Levantou-se amarrotado e cansado; uma noite sem dormir tem destes encantos. Frente ao espelho, barba feita e banho tomado, continuava a pensar no motivo que lhe tirou o sono. A notícia da aldeia reconvertida deixou-o desconcertado, avivou-lhe um período da sua vida que terminou da pior maneira. Custou-lhe o emprego, a saúde, por pouco a sanidade. Demorou para lá de dois anos a levantar-se, a chegar ao dia anterior àquele. A música ajudou, os amigos também; lentamente o tempo foi depondo camadinhas de indiferença e vida tomou um inesperado mas agradável curso. Tornou-se músico profissional; as aulas de viola e violoncelo de quando era miúdo, serviram para naquela fase negra se agarrar a um velho contrabaixo comprado na Feira da Ladra e passar tardes perdidas em casa a fustigar as cordas ao desgraçado. Com o tempo, porque não era burro nem feito às canhas, tomou-lhe o gosto e aprimorou-se. Em menos de uma gravidez, nasceu um músico razoável, merecedor de contratos esporádicos para tocar aqui e ali e, mais tarde, entrar para uma banda de jazz.
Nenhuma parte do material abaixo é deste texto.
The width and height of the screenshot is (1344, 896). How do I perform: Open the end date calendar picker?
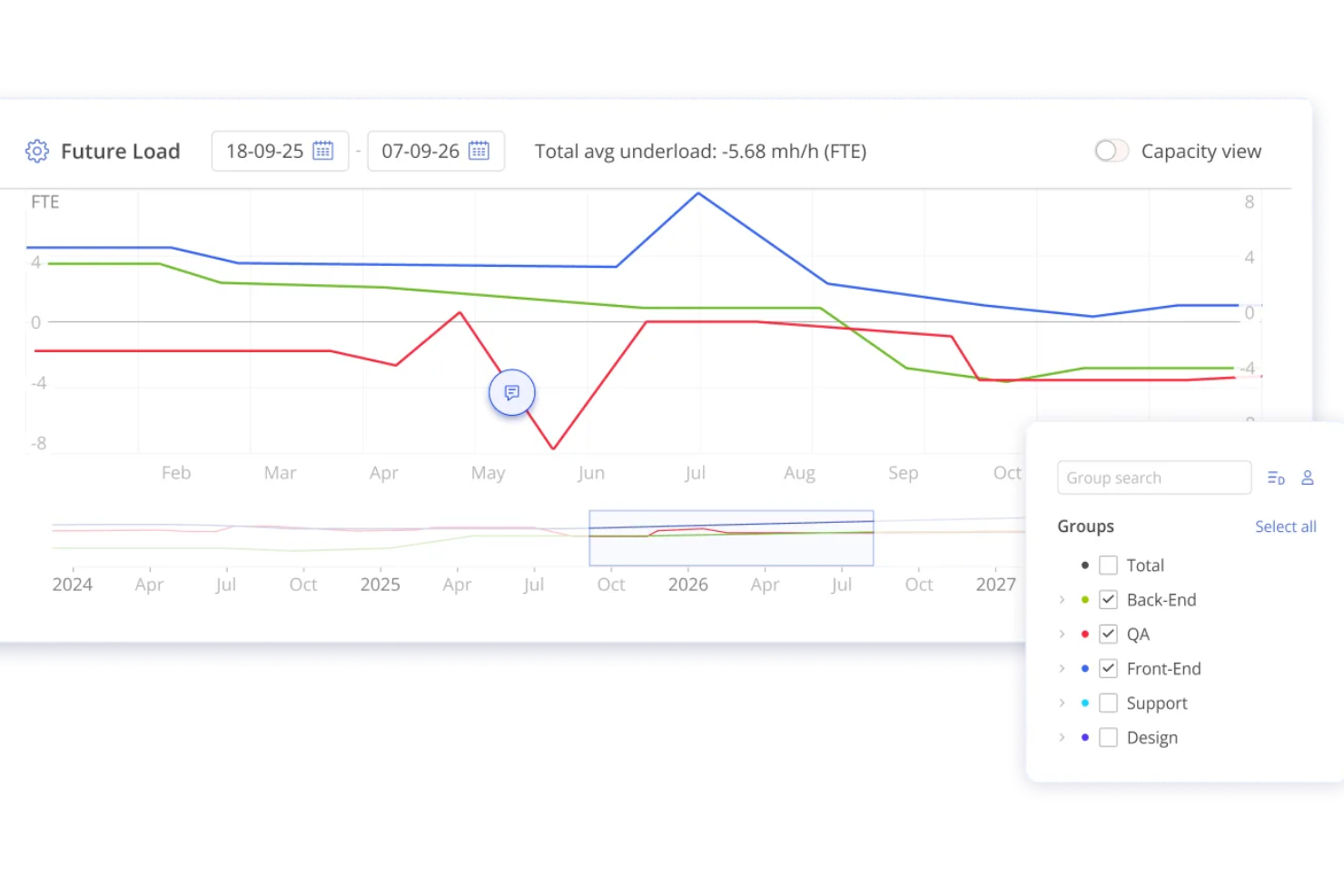(x=479, y=151)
Tudo corria lindamente e agora tudo voltara ao inicio; porque é que me deu para jantar em casa!

Tomou o pequeno almoço e saiu de casa a correr. Passados três dias ainda não dormia à noite, a sua música estava uma merda, roçou o carro ao entrar numa garagem e não conseguia pensar noutra coisa. Quando desatou a chorar por ver um pedinte a dormir debaixo de uma sacada, decidiu por um fim a este estado de coisas. Tinha de ir à aldeia.